━━━━━ DATA SUPPLIED ━━━━━

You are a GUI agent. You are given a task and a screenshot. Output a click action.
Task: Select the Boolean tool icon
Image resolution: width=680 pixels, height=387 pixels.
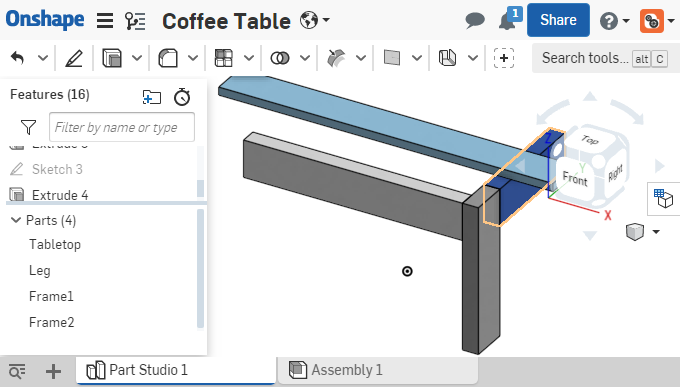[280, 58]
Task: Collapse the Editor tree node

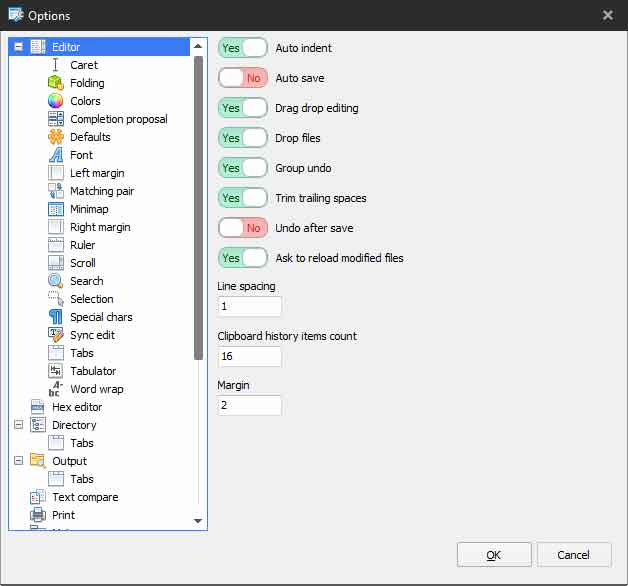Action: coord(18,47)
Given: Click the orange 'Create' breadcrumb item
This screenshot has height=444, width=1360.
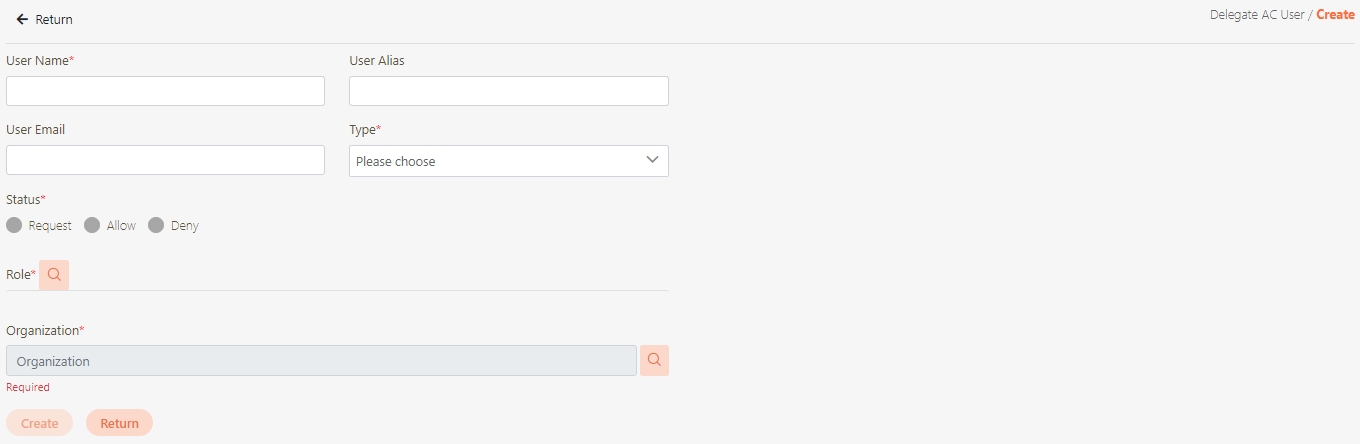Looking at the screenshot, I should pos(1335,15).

━━━━━
━━━━━ DATA SUPPLIED ━━━━━

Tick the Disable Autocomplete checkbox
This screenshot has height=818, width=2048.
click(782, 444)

━━━━━

## [TASK TO COMPLETE]
In the listing above, find the line containing "Task: Select the Boolean tool icon" and the line containing "Given: Click the", then print exactly those two lines and every line between them, minus the pictures.

## [COMPLETED TASK]
Task: Select the Boolean tool icon
Image resolution: width=680 pixels, height=387 pixels.
[280, 58]
Task: Collapse the Editor tree node

Action: coord(18,47)
Given: Click the orange 'Create' breadcrumb item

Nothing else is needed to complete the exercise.